«As línguas não se alteram por mero decreto. Quando chega o decreto, já elas mudaram há meio século. A Lei de Lavoisier aplica-se à língua que nem ginjas. Nela, nada se perde, e mesmo o que se ganha transforma-se. Colunistas de jornal e puristas da língua que ainda tomam antiácidos para sobreviver ao acordo ortográfico (AO) de 1990 insurgem-se contra pessoas como eu, que desonram o português escrevendo como querem. Com e sem AO. Uma misturada. Lembram os velhotes obcecados em contar sempre a mesma história. É importante para eles, mas já ninguém os ouve. Não será desprezível lembrar que o uso da língua reflete posições e ambições de poder que ninguém quer perder.»
Isabela Figueiredo (2024). Eu fazer, tu fazer, ele fazer. Expresso em linha em 14 de novembro de 2024.

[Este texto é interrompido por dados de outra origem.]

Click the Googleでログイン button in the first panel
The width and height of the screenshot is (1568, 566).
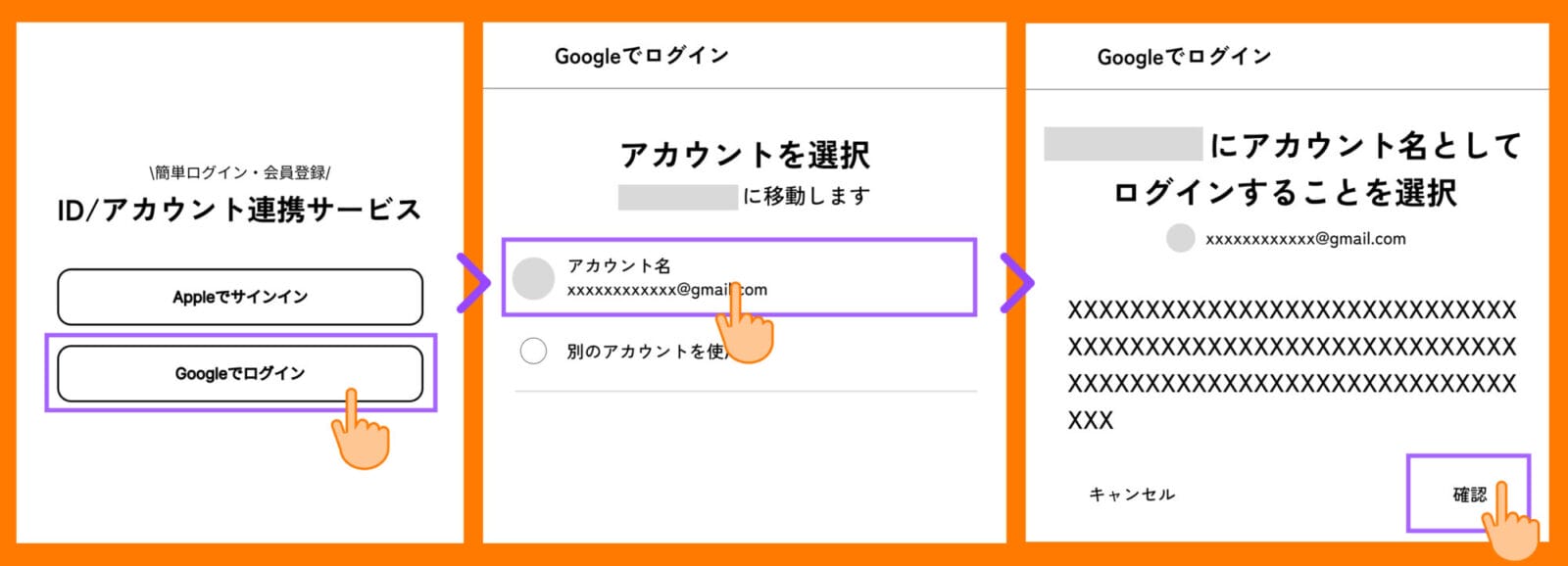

Neste artigo, a autora de A Gorda, romance vencedor do Prémio Urbano Tavares Rodrigues, Um Cão no Meio do Caminho e, entre outros, Caderno de Memórias Coloniais, cuja edição francesa foi finalista do Prémio Femina Estrangeiro, refere ainda que «A este propósito, há uma história que gosto de contar: há quase década e meia, data da entrada em vigor do AO, os meus alunos, que invariavelmente se esqueciam de usar as consoantes mudas em “redacção” e “epiléptico”, insurgiram-se quando elas caíram. Sobretudo os que davam mais erros. Como era possível que tivessem de deixar de usar uma regra que nunca cumpriram? Diverti-me com isto, em silêncio. Escrevia-lhes no quadro “redacção”. Pedia que lessem. Liam redação. Segundo passo: escrevia “redação”. Liam redação. Qual a diferença, perguntava. “Como reagem quando leem banda desenhada brasileira? Esta alteração prejudica a mensagem?” Silêncio.

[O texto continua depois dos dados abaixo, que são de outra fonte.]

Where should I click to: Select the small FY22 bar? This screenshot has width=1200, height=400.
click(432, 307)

Avento uma explicação: a aquisição das regras gráficas de uma língua confere um estatuto social e cultural. Quem escreve de acordo com as regras pertence automaticamente a uma elite bem escrevente, com os privilégios sociais que daí advêm. Nunca lho tinham dito, mas inconscientemente sabiam-no. Absorveram-no informalmente.
Claro que os brasileiros se riem dos nossos pruridos linguísticos. Os brasileiros e todos os africanos e timorenses que usam a língua, que é deles, como lhes serve melhor. Agrada-me que a língua portuguesa pareça uma grande manta de croché que vai crescendo com malhas e desenhos diferentes, partindo de uma mesma técnica.»